Bitcoin Daily: Austria Backs Pandemic-Related Blockchain Initiative; Ride-Hailing App Ryde Will Enable Bitcoin Payments

Austria Backs Pandemic Blockchain Initiative

The government of Austria is backing the creation of a pandemic-related mobile application based on the blockchain, CoinDesk reported.

Its Federal Ministry for Digital and Economic Affairs provided a grant of $67,600 to the QualiSig program that taps into portions of the country’s digital identity infrastructure to make prototypes involving wellness data, fraud prevention and fake news.

One prototype lets people verify coronavirus testers. It has the testing representative provide a QR code that citizen can scan with a phone to visit a verification page. Another prototype brings together signed coronavirus test results with the digital citizenship of an individual to let them go to a musical performance or travel by plane, while an additional prototype seeks to stop fake news.

The prototypes harness the Ardor blockchain. It was reported that they will not be ready to go into a live environment for eight months at a minimum.

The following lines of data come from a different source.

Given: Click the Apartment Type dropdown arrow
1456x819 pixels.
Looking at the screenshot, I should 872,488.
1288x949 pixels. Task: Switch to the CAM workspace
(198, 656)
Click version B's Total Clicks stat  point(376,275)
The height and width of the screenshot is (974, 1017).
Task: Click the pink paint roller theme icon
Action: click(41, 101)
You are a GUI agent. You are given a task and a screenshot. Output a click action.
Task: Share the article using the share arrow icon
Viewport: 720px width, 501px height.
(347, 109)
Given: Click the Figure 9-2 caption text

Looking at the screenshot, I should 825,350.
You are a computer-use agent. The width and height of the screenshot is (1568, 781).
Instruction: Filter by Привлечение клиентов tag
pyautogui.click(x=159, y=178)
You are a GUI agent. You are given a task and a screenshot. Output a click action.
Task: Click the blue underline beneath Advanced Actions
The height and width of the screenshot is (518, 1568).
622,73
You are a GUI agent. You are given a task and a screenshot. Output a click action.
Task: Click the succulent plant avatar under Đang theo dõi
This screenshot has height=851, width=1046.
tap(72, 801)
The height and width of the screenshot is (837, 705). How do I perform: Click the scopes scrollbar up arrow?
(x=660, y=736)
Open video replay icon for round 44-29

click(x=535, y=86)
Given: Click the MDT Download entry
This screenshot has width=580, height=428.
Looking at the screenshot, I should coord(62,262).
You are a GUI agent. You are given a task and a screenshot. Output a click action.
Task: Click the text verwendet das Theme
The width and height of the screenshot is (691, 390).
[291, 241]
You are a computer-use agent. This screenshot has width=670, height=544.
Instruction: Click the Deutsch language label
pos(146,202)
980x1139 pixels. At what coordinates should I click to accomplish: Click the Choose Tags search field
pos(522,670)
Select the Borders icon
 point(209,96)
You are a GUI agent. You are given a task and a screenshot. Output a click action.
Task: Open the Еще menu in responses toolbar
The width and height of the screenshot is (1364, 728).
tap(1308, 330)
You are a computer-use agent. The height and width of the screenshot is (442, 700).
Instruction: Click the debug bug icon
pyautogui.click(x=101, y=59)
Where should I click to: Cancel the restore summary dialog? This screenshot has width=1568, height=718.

Separately, the Stopp Corona app of Austria has reportedly not been hugely popular and is said to have had just 400,000 downloads.

In other news, those who use the Singaporean ridesharing service Ryde will have the ability to keep and change bitcoin to “RydeCoin” without any transaction costs beginning next week, CoinDesk reported.

Users can add up to a little more than $700 in bitcoin to use toward payments for trips.

The firm started to work on bringing digital currency functions into its app last year. However, the health crisis made cashless transactions more appealing, and the firm sped up the creation process. Ryde is not the only ridesharing service to take payments via bitcoin, but it is said to be the earliest one to institute digital currency as a payment method natively into its own platform.

Ryde, for its part, provides an array of choices for payments without cash, such as credit cards, debit cards and Apple Pay.